スペインリーグのハビエル・テバス会長が23日、マドリードで開催されたイベント「第3回エクスパンシオン&マルカ・ビジネス・スポーツ・フォーラム」に出席した。その際、2位に終わり、惜しくもバロンドールを受賞できなかったバルセロナFWヤマルについて、年齢がネックになったことを強調した。

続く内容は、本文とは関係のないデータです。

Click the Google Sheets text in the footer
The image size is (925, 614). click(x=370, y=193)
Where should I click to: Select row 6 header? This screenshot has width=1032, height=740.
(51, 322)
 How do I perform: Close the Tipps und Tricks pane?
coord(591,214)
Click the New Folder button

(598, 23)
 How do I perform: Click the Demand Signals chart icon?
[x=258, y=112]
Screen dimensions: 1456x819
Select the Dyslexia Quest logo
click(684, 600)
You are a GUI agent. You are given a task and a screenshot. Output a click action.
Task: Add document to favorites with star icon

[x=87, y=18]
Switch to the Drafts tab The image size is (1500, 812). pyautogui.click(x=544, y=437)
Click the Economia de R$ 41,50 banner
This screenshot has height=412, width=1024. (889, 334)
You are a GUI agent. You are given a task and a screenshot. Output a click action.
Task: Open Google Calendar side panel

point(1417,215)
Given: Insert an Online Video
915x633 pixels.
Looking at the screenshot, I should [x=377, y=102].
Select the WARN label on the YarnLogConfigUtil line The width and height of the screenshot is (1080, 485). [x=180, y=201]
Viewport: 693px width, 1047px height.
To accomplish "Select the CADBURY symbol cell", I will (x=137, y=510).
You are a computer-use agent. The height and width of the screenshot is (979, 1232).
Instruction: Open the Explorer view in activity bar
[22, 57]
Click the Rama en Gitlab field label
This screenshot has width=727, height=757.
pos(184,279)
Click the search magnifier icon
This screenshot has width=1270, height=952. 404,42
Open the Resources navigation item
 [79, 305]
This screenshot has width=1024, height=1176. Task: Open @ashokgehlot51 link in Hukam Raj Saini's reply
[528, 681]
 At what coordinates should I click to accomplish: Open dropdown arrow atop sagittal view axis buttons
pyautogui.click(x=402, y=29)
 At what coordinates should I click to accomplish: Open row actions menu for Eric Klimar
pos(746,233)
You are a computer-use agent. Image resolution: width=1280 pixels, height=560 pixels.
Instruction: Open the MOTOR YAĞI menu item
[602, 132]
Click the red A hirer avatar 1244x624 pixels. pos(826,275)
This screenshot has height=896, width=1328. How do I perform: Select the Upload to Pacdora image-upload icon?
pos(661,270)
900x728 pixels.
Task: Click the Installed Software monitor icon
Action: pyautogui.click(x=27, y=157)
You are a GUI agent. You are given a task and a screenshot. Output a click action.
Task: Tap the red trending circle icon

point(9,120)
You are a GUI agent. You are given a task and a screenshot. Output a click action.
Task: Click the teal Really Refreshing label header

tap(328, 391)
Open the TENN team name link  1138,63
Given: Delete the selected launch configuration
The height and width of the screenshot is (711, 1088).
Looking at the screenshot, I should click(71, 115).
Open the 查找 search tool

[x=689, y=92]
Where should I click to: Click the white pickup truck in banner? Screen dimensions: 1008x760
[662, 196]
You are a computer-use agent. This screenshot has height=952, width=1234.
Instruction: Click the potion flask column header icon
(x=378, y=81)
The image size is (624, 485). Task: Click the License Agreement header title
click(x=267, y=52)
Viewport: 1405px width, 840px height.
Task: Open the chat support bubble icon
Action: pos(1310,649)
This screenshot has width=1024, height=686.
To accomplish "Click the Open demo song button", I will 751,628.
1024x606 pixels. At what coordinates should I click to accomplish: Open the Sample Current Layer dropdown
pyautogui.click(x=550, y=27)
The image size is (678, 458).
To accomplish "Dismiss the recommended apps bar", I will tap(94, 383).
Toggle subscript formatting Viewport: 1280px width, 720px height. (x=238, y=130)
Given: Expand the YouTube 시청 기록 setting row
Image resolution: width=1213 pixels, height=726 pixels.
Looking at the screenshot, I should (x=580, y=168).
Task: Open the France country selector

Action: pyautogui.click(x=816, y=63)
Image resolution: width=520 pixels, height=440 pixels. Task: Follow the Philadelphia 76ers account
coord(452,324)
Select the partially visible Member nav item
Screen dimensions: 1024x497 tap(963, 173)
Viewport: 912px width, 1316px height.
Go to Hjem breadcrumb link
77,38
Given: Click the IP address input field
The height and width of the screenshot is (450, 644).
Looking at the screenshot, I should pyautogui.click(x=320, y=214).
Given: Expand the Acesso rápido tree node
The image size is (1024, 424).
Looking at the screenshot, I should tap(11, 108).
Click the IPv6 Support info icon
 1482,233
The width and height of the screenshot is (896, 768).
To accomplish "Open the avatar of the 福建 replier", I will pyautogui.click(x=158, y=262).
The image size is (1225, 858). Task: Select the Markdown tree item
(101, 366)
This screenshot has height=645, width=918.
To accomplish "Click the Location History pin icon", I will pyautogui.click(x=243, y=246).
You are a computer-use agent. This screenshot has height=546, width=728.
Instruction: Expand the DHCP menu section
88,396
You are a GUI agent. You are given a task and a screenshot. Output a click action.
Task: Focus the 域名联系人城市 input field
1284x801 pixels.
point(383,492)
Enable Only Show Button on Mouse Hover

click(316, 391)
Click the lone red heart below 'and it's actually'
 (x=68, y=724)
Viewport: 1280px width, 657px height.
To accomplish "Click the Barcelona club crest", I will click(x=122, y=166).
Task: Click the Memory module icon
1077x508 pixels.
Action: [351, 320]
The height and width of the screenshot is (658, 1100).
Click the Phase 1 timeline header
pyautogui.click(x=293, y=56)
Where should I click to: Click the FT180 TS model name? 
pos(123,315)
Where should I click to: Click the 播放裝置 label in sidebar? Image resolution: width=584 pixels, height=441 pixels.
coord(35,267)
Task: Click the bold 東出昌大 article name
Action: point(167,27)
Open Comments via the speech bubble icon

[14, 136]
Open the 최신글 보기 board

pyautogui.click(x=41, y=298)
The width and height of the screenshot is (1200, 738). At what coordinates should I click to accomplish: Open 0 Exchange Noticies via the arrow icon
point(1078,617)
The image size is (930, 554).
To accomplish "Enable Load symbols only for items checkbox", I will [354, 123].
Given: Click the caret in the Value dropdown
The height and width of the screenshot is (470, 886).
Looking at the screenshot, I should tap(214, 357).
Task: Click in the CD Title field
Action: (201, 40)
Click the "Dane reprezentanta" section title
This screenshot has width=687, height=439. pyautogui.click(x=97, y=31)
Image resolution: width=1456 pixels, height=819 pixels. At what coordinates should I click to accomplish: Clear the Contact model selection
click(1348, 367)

「彼がもし23歳以上だったら間違いなく受賞していただろう。若かったので別の賞が与えられたんだ。現在のレベルを維持できれば、そしておそらく維持し続けられるだろうが、彼がバロンドールを受賞するのは間違いないはずだ」
さらに移籍金が高騰し続けているプレミアリーグの現状に対して警笛を鳴らした。
「選手の獲得の話をする時、よく移籍金について話されているが、それは投資額の問題だ。それを誤ると破滅を招く可能性があり、プレミアリーグはまさにその状態にある。我々は常にプレミアリーグと比較されるが、ブンデスリーガと比べてどうなのかを見極めるべきだろう。プレミアリーグの数字が正しくないことを明らかにしたい」
「スペインリーグとブンデスリーガの収入はほぼ同じで、約40億ユーロ(6800億円)だ。プレミアリーグの収入はこの1・8倍だが、ここでは2倍としよう。論理的にスペインリーグの支出が7億ユーロ(約1190億円)なら、プレミアリーグは14億ユーロ(約2380億円)だ。しかしここ7シーズン、プレミアリーグは常に2倍をはるか超える支出額になっている。今年の支出は14億ユーロ(約2380億円)であるべきだが、実際には40億ユーロ(6800億円)だった。この25億ユーロ(約4250億円)の差はどこから来るのだろうか? それは損失だ。その結果、インフレが起こる。収入以上の支出があるとどうなると思う? 誰かがはるかに高い金額を払えば、給与が上昇する。今日の移籍市場はグローバル化しているため、我々全員に影響を及ぼすことになるんだ。『スペインリーグは選手を獲得しない』と主張するジャーナリストがたくさんいるので、状況を注意深く分析する必要がある。彼らはクラブが深刻な巨額の負債を抱えていると指摘する人たちと同じだよ」
「プレミアリーグは今日、イングランドサッカー界の現状を懸念され、政府に介入されている。昨年は12億ユーロ(2040億円)の損失を出していたが、スペインリーグとブンデスリーガは損失を出さなかった。イタリアとフランスについては状況がはるかに悪いので言及しない。我々は常にプレミアリーグの動向に注目しているが、政府の介入という極端な状況に陥っている状況に注意を払っている」
続けてテバス会長はスペインリーグの現状を維持しつつも、優秀な選手を獲得できることを主張した。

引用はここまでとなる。